┌─ PASSAGE PROVIDED

Live album by Keith Jarrett
- Released: May 1969
- Recorded: August 30–31, 1968
- Venue: Shelly's Manne-Hole in Hollywood, California (USA)
- Genre: Jazz
- Length: 38:30
- Label: Vortex Records
- Producer: George Avakian

Keith Jarrett chronology
| Restoration Ruin (1968) | Somewhere Before (1969) | Gary Burton & Keith Jarrett (1971) |

Keith Jarrett American Group (first trio) chronology
| Life Between the Exit Signs (1967) | Somewhere Before (1969) | The Mourning of a Star (1971) |

= Somewhere Before =

Somewhere Before is a live album by pianist Keith Jarrett recorded on August 30 and 31, 1968, at Shelly's Manne-Hole in Hollywood, California with his first trio, composed of Charlie Haden (bass) and Paul Motian (drums).

== Reception ==
The AllMusic review by Richard S. Ginell awarded the album 4 stars, stating, "As an example of early, unfocused Jarrett, this is fascinating material.". The authors of the Penguin Guide to Jazz Recordings commented: "Heavily rock-influenced and reminiscent of the methodology of the Charles Lloyd Quartet and the Miles Davis group, of which Jarrett was still a member... it has a freshness of approach that Jarrett quickly lost and was slow to regain." Pianist / composer Ethan Iverson singled out "My Back Pages" for praise, stating: "Dylan recorded it as a waltz, but this backbeat 4/4 rendition emulates the hit version by The Byrds. Jarrett's control of light and shade, both in the melody and the accompaniment, gives his pianism a kind of glamour that can reach out and touch listeners from any background."

└─
┌─ MATERIAL PROVIDED

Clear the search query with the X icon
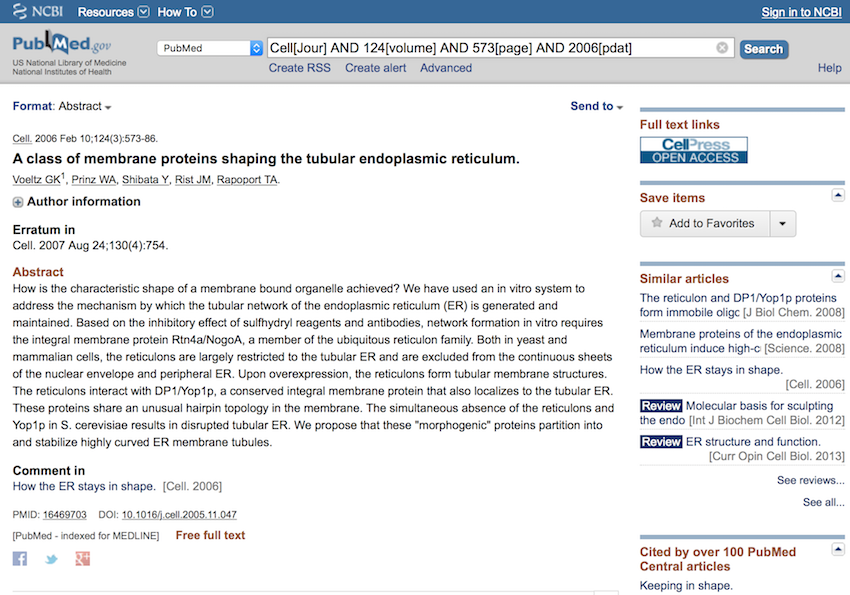The image size is (850, 595). pyautogui.click(x=722, y=48)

└─

EXERCISE SET:
1. From the album page, list each distinct album title that appears in the two chronology lines, naming each title only once.
2. Duplicate word for word the portion of the album page that begins with the words containing "Keith Jarrett American" and ends with "Paul Motian (drums).".

RESPONSES:
1.
- Restoration Ruin
- Somewhere Before
- Gary Burton & Keith Jarrett
- Life Between the Exit Signs
- The Mourning of a Star

2.
Keith Jarrett American Group (first trio) chronology
| Life Between the Exit Signs (1967) | Somewhere Before (1969) | The Mourning of a Star (1971) |

= Somewhere Before =

Somewhere Before is a live album by pianist Keith Jarrett recorded on August 30 and 31, 1968, at Shelly's Manne-Hole in Hollywood, California with his first trio, composed of Charlie Haden (bass) and Paul Motian (drums).